Our cover story addresses the dim weight charges UPS and FedEx will be implementing for ground shipments next year. Author Jack Ampuja reports it could add as much as $1 billion to shippers' transportation spend. This feature invites you to ask, "What if I changed my packaging design? Would it take the bite out of that billion?"
Equally important to packaging configuration's role in transportation costs is the accuracy of the orders going inside the packaging. After reading Ed Romaine's article on picking strategies you should ask yourself, "What if we changed our picking procedures? Would we improve our accuracy and therefore cut the cost of returns and angry customers?
Our Food & Beverage industry update invites the question, "What if we were to ship more frequently but in smaller quantities? Could that help us improve customer service and could technology help us control transportation costs?

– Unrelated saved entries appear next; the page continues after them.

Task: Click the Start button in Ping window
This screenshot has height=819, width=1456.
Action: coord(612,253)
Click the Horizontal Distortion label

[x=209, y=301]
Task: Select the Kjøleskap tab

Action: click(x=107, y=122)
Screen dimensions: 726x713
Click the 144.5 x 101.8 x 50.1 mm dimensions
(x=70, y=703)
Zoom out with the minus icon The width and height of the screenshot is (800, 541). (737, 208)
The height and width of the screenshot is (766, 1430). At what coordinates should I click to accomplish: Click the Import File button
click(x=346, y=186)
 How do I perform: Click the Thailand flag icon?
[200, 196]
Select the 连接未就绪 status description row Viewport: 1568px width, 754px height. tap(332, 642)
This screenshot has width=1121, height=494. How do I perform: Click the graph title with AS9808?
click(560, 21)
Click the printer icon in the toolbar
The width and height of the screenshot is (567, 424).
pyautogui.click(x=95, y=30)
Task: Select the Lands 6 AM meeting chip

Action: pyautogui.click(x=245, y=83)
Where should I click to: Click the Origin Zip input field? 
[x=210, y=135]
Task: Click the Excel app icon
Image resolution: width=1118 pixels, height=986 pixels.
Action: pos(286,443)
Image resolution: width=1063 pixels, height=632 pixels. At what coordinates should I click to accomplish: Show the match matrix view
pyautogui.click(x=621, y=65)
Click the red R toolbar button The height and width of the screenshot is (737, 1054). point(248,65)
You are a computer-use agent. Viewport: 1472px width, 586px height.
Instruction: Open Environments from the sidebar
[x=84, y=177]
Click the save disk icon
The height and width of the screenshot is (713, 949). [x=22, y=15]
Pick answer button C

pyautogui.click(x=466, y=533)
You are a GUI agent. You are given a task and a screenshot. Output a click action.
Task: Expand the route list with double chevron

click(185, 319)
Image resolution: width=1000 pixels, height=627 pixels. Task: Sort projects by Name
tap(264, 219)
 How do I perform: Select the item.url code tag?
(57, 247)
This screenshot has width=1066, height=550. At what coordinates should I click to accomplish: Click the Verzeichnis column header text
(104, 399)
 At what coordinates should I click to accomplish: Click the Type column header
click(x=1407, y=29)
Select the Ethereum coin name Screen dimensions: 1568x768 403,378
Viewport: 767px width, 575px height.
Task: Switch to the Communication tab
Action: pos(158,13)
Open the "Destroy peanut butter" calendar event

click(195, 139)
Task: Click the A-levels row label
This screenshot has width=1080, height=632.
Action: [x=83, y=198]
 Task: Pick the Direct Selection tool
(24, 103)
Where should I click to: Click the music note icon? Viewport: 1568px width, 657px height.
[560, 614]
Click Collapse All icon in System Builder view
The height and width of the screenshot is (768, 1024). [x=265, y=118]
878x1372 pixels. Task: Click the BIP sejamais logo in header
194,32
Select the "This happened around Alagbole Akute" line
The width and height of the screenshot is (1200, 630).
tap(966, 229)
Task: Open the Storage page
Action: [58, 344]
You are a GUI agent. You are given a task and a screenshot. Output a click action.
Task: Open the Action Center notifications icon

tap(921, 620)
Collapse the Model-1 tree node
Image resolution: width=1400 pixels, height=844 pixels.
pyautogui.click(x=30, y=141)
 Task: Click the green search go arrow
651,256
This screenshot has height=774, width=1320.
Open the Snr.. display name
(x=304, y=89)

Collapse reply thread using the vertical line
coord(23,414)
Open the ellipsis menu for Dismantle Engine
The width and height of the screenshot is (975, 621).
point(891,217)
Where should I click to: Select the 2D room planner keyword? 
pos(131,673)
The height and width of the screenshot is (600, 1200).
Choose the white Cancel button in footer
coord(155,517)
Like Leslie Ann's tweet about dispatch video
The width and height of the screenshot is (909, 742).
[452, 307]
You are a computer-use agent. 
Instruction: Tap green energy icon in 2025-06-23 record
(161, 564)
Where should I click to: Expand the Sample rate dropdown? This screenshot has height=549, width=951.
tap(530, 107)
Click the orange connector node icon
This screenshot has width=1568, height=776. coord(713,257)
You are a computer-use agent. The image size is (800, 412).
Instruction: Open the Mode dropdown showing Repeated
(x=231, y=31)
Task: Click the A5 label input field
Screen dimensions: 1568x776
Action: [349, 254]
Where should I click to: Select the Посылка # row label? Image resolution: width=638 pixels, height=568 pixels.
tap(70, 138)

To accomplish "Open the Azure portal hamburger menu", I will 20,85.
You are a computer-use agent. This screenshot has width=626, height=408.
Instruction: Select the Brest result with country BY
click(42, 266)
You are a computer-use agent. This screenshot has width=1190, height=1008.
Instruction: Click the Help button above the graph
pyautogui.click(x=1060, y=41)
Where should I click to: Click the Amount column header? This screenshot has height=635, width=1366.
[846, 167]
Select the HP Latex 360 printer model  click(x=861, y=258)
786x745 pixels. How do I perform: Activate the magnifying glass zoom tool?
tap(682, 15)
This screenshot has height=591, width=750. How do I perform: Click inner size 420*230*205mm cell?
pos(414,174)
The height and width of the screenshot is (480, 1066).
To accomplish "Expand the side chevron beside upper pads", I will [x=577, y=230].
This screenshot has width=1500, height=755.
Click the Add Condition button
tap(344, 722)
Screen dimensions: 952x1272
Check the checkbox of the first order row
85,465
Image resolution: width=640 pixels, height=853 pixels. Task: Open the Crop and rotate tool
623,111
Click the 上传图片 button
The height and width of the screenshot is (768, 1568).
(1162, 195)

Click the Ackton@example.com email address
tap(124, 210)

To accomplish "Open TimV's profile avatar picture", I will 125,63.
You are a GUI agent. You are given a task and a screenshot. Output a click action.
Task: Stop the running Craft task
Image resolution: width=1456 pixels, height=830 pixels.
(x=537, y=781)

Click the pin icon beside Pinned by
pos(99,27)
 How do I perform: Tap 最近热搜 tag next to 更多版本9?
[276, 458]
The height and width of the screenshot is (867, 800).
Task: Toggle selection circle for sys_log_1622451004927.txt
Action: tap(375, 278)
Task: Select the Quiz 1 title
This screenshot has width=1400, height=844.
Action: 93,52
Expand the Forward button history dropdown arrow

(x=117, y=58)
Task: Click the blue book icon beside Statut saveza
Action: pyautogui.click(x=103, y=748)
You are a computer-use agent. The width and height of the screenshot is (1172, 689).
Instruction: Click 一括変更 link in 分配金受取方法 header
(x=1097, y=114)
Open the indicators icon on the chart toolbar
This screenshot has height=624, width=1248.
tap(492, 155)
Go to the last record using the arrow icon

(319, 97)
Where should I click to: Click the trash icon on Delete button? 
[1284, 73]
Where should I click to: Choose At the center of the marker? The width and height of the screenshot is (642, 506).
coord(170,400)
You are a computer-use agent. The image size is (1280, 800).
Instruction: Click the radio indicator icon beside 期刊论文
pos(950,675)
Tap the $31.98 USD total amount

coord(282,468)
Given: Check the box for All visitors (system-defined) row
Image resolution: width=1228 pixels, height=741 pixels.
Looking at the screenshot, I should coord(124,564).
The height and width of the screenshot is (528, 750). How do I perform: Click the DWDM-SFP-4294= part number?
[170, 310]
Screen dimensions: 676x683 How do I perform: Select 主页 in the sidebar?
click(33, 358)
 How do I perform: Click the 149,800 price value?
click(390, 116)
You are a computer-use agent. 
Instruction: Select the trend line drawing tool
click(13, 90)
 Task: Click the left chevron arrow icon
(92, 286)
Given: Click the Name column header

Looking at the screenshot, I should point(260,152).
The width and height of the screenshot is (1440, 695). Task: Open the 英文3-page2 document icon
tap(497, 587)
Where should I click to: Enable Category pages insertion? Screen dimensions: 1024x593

All of those issues involve things you CAN do. In his regulatory update, transportation attorney Enan Stillman reports on what's happening in Washington that will result in MUST do's. For example, the Federal Motor Carrier Safety Administration (FMCSA), as a follow-up to its Hours of Service regulations, will require trucking companies to use electronic onboard recorders to log those driver hours. Transportation companies will have two years to comply—enough time for them to ponder, "What if I don't?" And enough time for shippers to ask, "What if I have even more trouble finding transportation capacity as a result?"
Intermodal service providers are certainly hoping to be part of your answer to that one. In his piece on intermodal transportation, Jason Kuehn explains the opportunities and challenges these providers face in helping you get your shipments out. The answer could combine a reservation system for intermodal trains and better data sharing capabilities.
As I mentioned, the what-ifs tied to all of these features involve both cost and capacity. When it comes to transportation, cost and capacity are tied to the availability of equipment and talent. Jim Filter, senior vice president of intermodal commercial services for Schneider, told me recently he's optimistic about the impact all of these issues will have on his business.
"This country's rail infrastructure is expanding, especially in the east," he says. "CSX continues to lay track and open ramps, making it possible to service lanes and geographies that were not reachable by intermodal before. As that happens there will be more opportunity to take trucks off the road and shift to intermodal, where you're using 10% of the driver capacity you were before."
What if you were to come up with answers to all of the what-if questions this month's MH&L generates? I'd say you'd have a great start on your list of 2015 resolutions.